2. Marah membuat yang tidak ada diada-adakan

Si sulung marah karena sang bapa menyambut adiknya dengan penuh sukacita tanpa memperhitungkan dosa sang adik (C). Bagaimana mungkin si sulung dapat mengetahui hal tersebut, sementara (D) dia selalu ada di rumah bapanya?

Perhatikan, marah membuat orang berfantasi. Jadi, jangan biarkan amarah mengontrol hidup Anda. Marah tidak pernah menyelesaikan masalah, justru menimbulkan masalah-masalah baru.
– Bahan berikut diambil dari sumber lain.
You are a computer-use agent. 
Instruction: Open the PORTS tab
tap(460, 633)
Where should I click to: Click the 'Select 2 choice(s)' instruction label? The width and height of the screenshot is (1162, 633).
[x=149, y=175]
3. Marah membuat hal kecil dibesar-besarkan

Ketika sang bapa tidak memperhitungkan kesalahan si bungsu, si sulung marah. Sang bapa memandang dosa yang dilakukan si bungsu sebagai sesuatu yang kecil (A3). Sebaliknya, si sulung menganggap hal yang kecil bagi bapanya itu sebagai hal yang besar. Padahal, tokoh yang paling berhak marah dalam kisah di atas adalah sang bapa.

Marah tidak pernah mengerjakan hal yang baik dalam hidup kita. Jadi, berhentilah marah dan meninggalkan panas hati, karena itu hanya membawa kita kepada kejahatan (Mzm 37:8).